Söder begeistert beim Neujahrsempfang der CSU in Marktoberdorf!
Markus Söder sprach beim Neujahrsempfang der CSU Ostallgäu am 15. Januar 2026 über Politik, Gesellschaft und regionale Anliegen.

Söder begeistert beim Neujahrsempfang der CSU in Marktoberdorf!
Der Neujahrsempfang der CSU Ostallgäu fand am 15. Januar 2026 in Marktoberdorf statt und zog etwa 350 Gäste an, darunter viele prominente Gesichter der bayerischen Politik. Bayerns Ministerpräsident Markus Söder, der als Hauptredner auftrat, ergriff die Gelegenheit, um sowohl gesellschaftliche als auch politische Themen anzusprechen. Sein Auftritt wurde begleitet von CSU-Kreisvorsitzendem Andreas Kaufmann und dem Landratskandidaten Andreas Bauer, die beide auf dem Podium saßen. Besonders war die Anwesenheit von CSU-Bürgermeisterkandidat Thorsten Krebs und Buchloes Bürgermeister Robert Pöschl, die gemeinsam mit Söder den Empfang bereicherten.

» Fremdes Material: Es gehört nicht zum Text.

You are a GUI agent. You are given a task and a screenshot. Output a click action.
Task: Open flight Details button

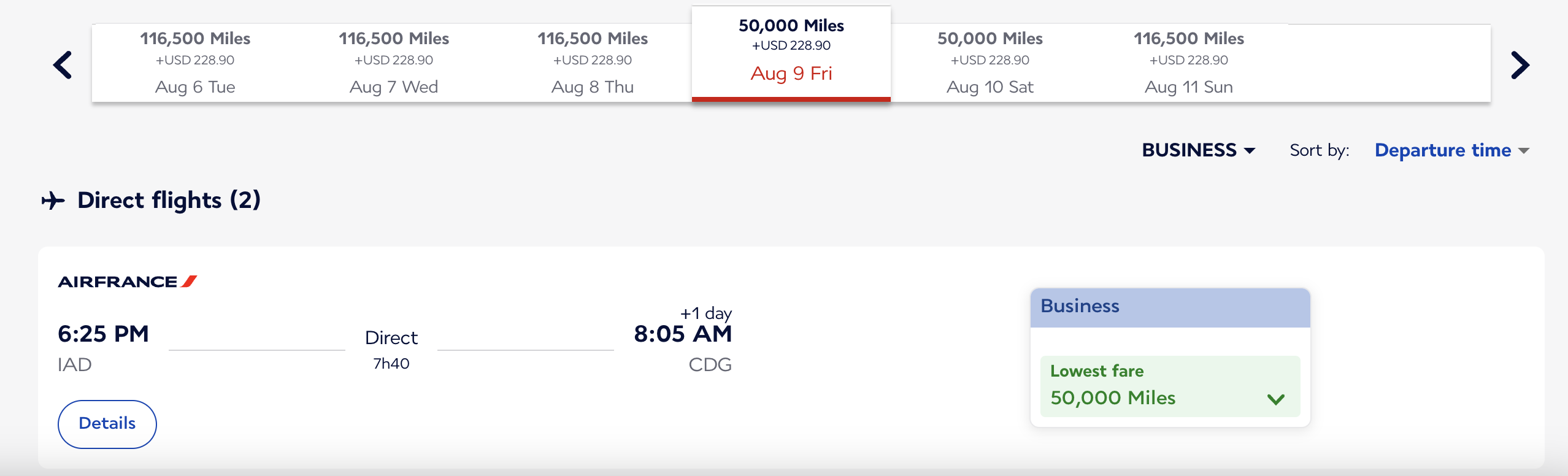point(107,424)
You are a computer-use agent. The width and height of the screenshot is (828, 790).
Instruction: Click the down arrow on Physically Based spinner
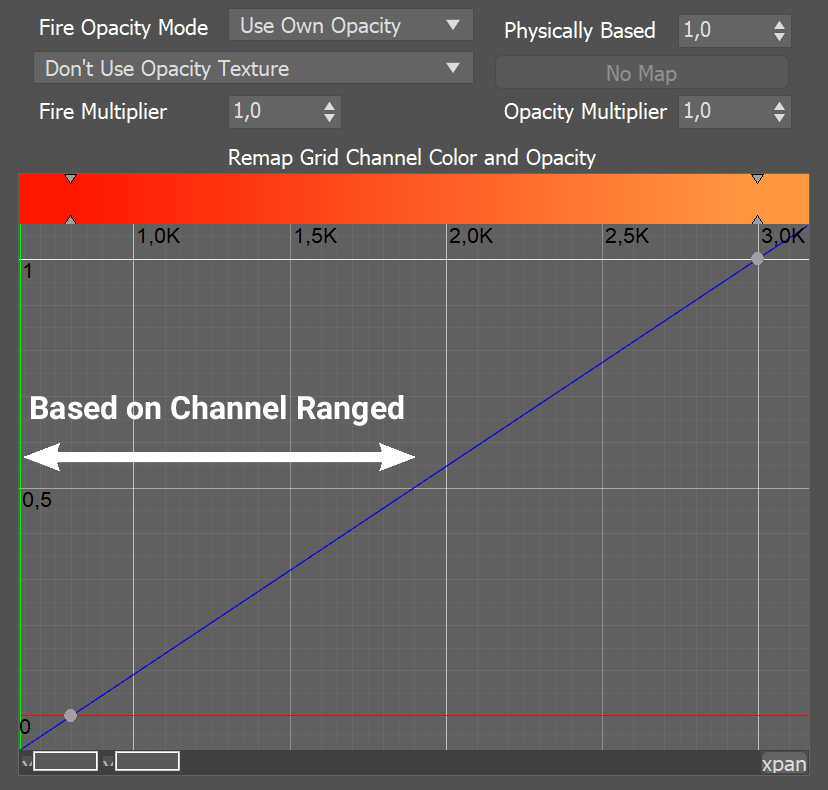(781, 37)
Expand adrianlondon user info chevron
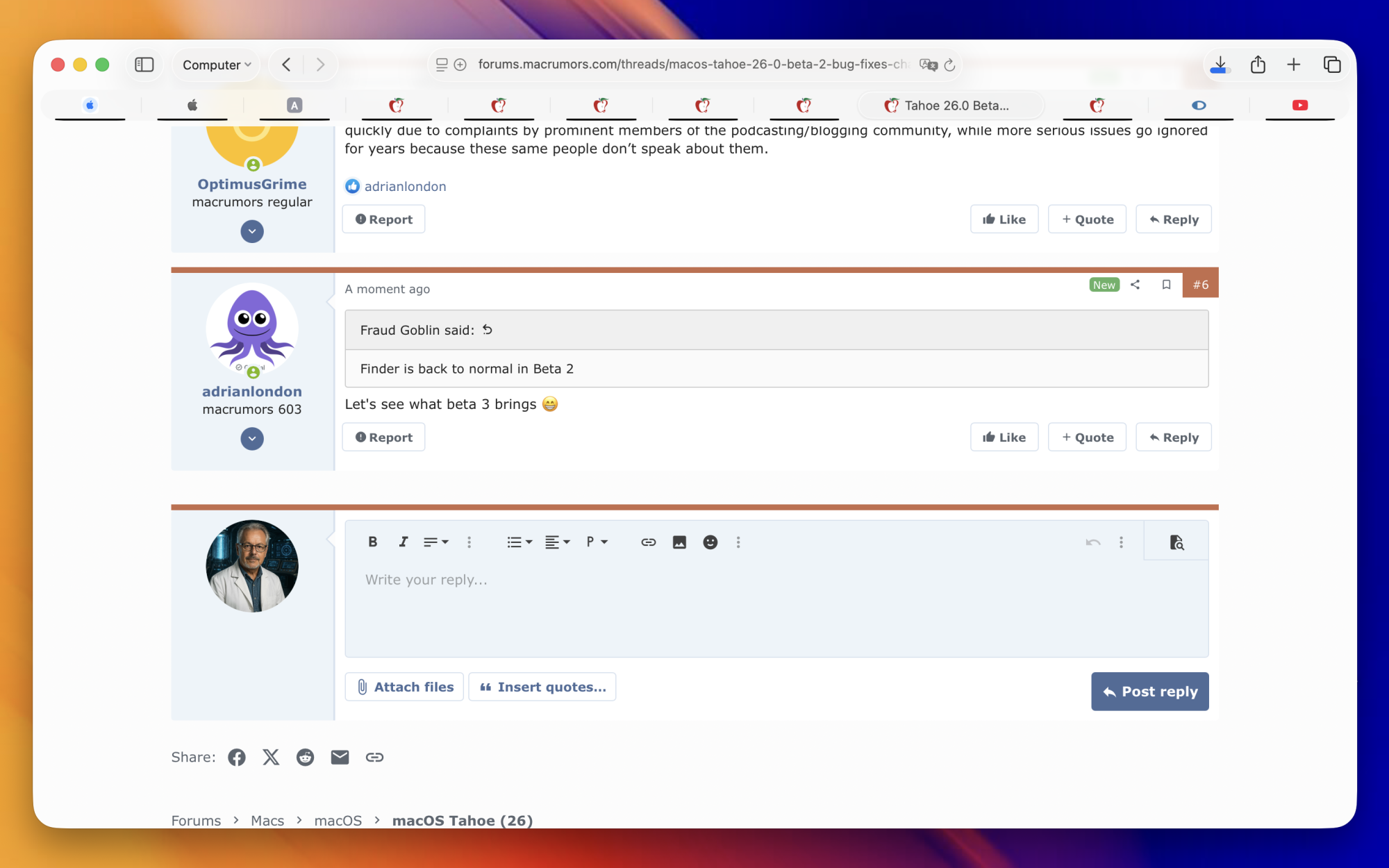This screenshot has width=1389, height=868. click(x=252, y=439)
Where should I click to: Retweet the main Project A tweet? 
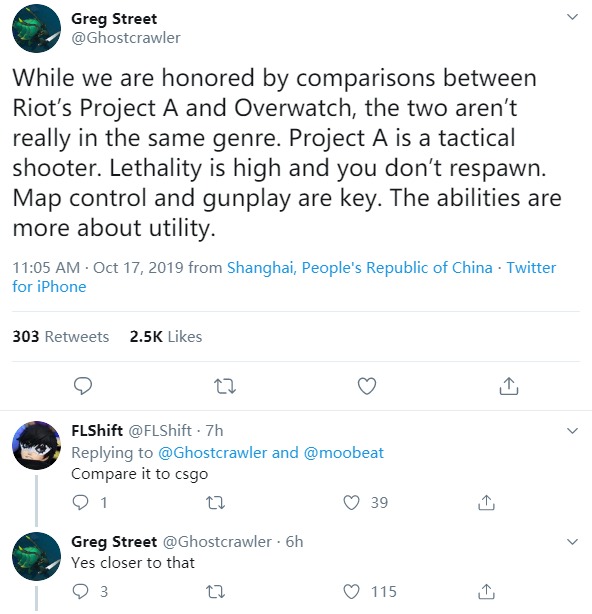(x=226, y=386)
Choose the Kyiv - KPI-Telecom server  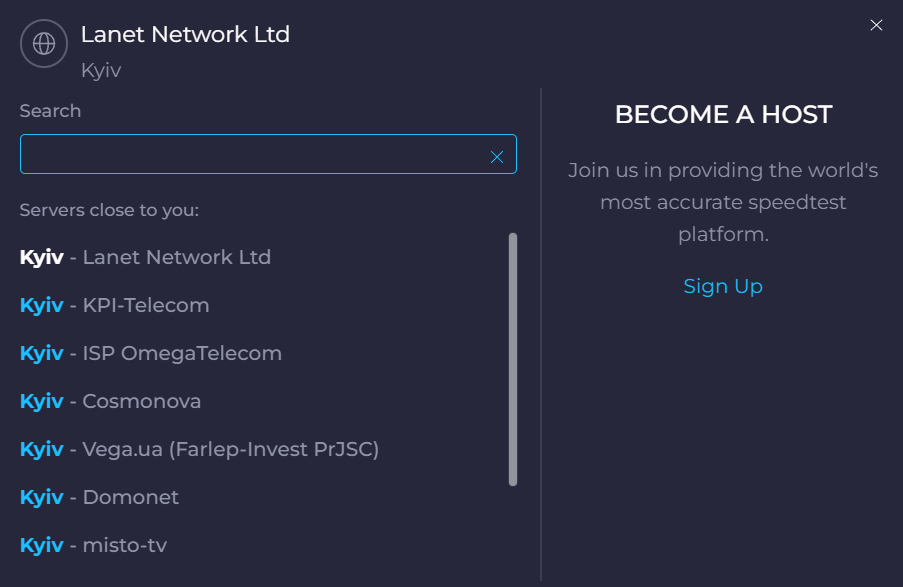tap(115, 305)
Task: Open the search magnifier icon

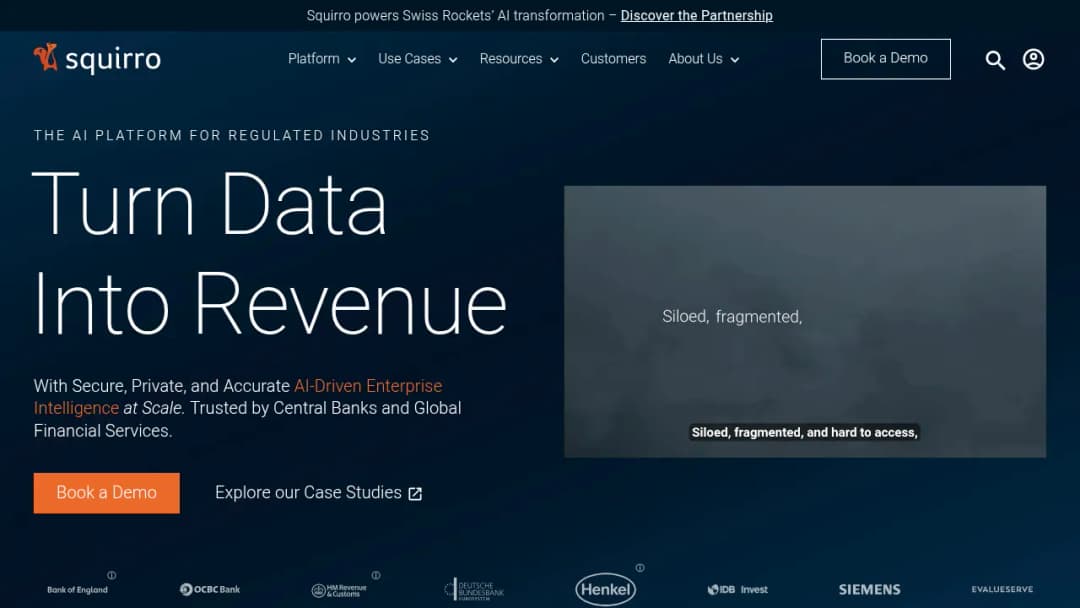Action: pos(995,60)
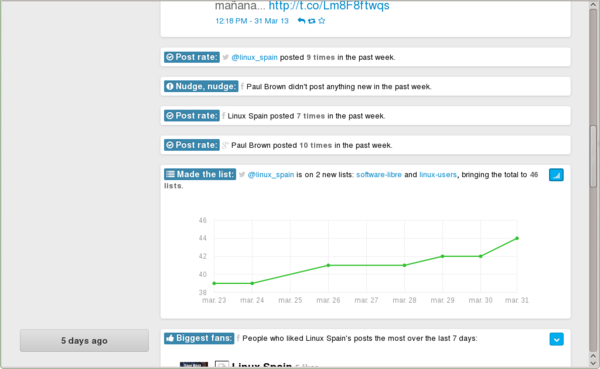600x369 pixels.
Task: Click the favorite star icon under the tweet
Action: 321,21
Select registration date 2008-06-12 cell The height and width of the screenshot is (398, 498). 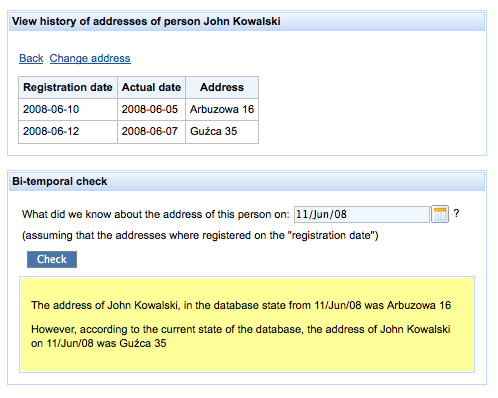tap(68, 132)
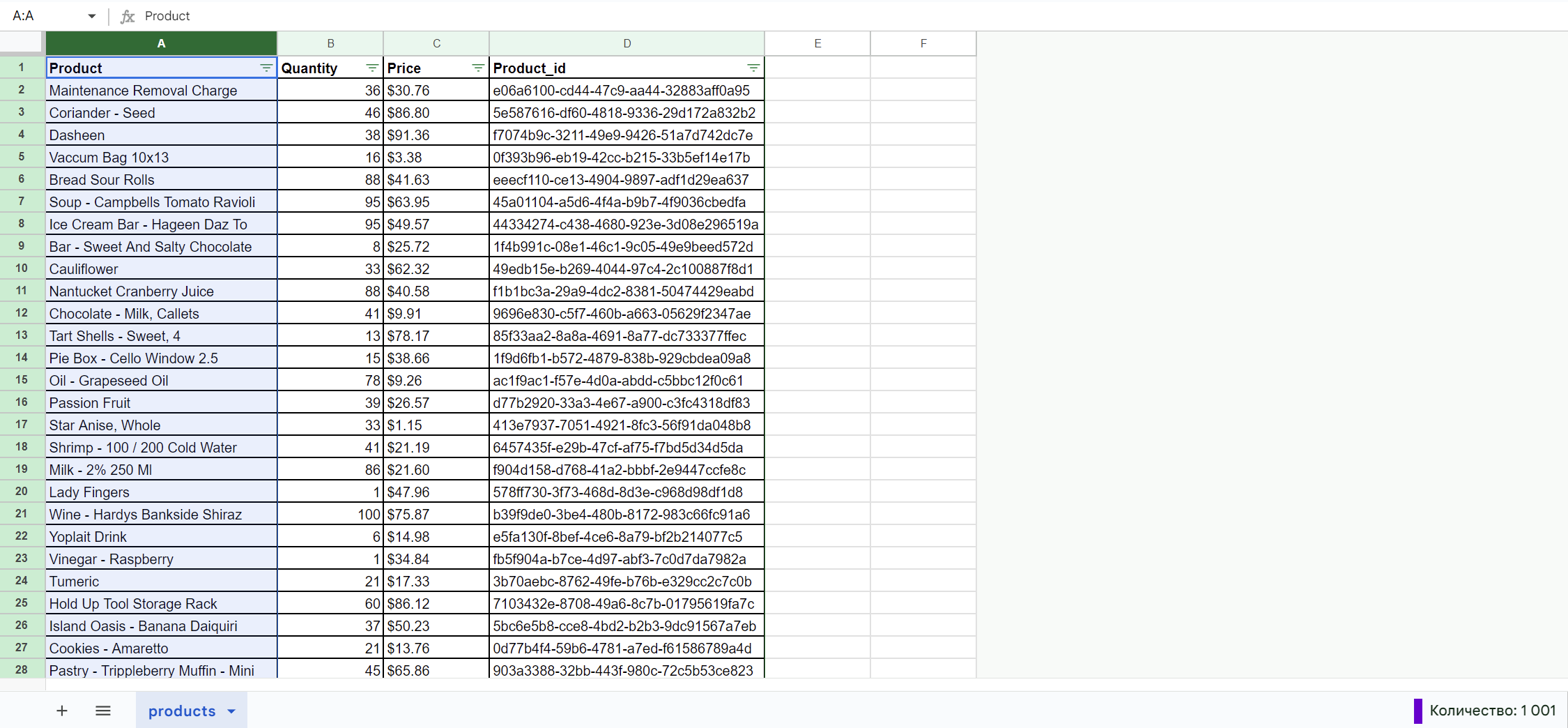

Die Veranstaltung wurde durch die Klänge einer Blasmusikaufführung mit ehemaligen Schülern der Landwirtschaftsschule in Kaufbeuren umrahmt und fand ihren festlichen Abschluss mit dem Bayernlied und der deutschen Nationalhymne. In Versammlungsatmosphäre überreichte Kaufmann Söder einen Präsentkorb mit regionalen Spezialitäten, was die Verbundenheit zur Region unterstrich. Söder nutzte die Bühne, um Kaufmanns Einsatz im Landtag zu loben und eine positive Vision für Bayern im High-Tech-Bereich zu skizzieren.
Ein Blick auf die Herausforderungen
Söder sprach offen über globale Entwicklungen und Herausforderungen, die insbesondere die Beziehungen zu den USA und China betreffen. Er betonte die Notwendigkeit, die Verteidigungsfähigkeit Deutschlands zu stärken und äußerte kritische Ansichten über den Einfluss von NGOs auf politische Entscheidungen. Thematisiert wurden auch aktuelle gesellschaftliche Brennpunkte wie die Gender-Debatte und die Auswirkungen der Corona-Pandemie.
„Die Ampel hat kein Feeling für den Süden“, kritisierte Söder scharf die aktuelle Regierungskoalition und forderte eine stärkere Berücksichtigung bayerischer Belange. In Anlehnung an die homogene Landschaft des Allgäus versprach er zusätzlich, die Landwirtschaft weiter zu unterstützen und so den Zusammenhalt der ländlichen Bevölkerung zu fördern.
Politische Zukunft im Ostallgäu
Ein weiterer zentraler Punkt des Abends war die Nominierung von Andreas Bauer als Landratskandidat der Ostallgäuer CSU. Der 43-Jährige wurde mit grandiosen 98,7 Prozent der Stimmen von 80 Delegierten in der Musikakademie Marktoberdorf gewählt. Bauer zeigte sich berührt von der Unterstützung und unterstrich, dass er die Chance nutzen möchte, aktiv zu gestalten und Veränderungen umzusetzen. Damit möchte er den Herausforderungen der Region, wie dem Fachkräftemangel und der Flüchtlingskrise, entgegenwirken, die Landrätin Maria Rita Zinnecker zuvor als drängend beschrieben hatte.
Die CSU Ostallgäu hat also sowohl mit Blick auf die bevorstehenden Wahlen als auch auf die aktuellen gesellschaftlichen Themen viel in der Pipeline. Bei einem gelungenen Neujahrsempfang wurde einmal mehr deutlich, dass die politische Landschaft im Ostallgäu von Dynamik und Wechseldynamik geprägt ist. Kreis Bot berichtet, dass dies sowohl auf der Überzeugungskraft der führenden Köpfe als auch auf der treuen Basis der Wähler beruht, die in der Region fest verankert ist.
Abschließend bleibt zu hoffen, dass das Engagement und die Ideen von Politikern wie Andreas Bauer und Markus Söder die Region weiterhin voranbringen und den Ostallgäuern ein gemeinsames, zukunftsorientiertes Miteinander ermöglichen.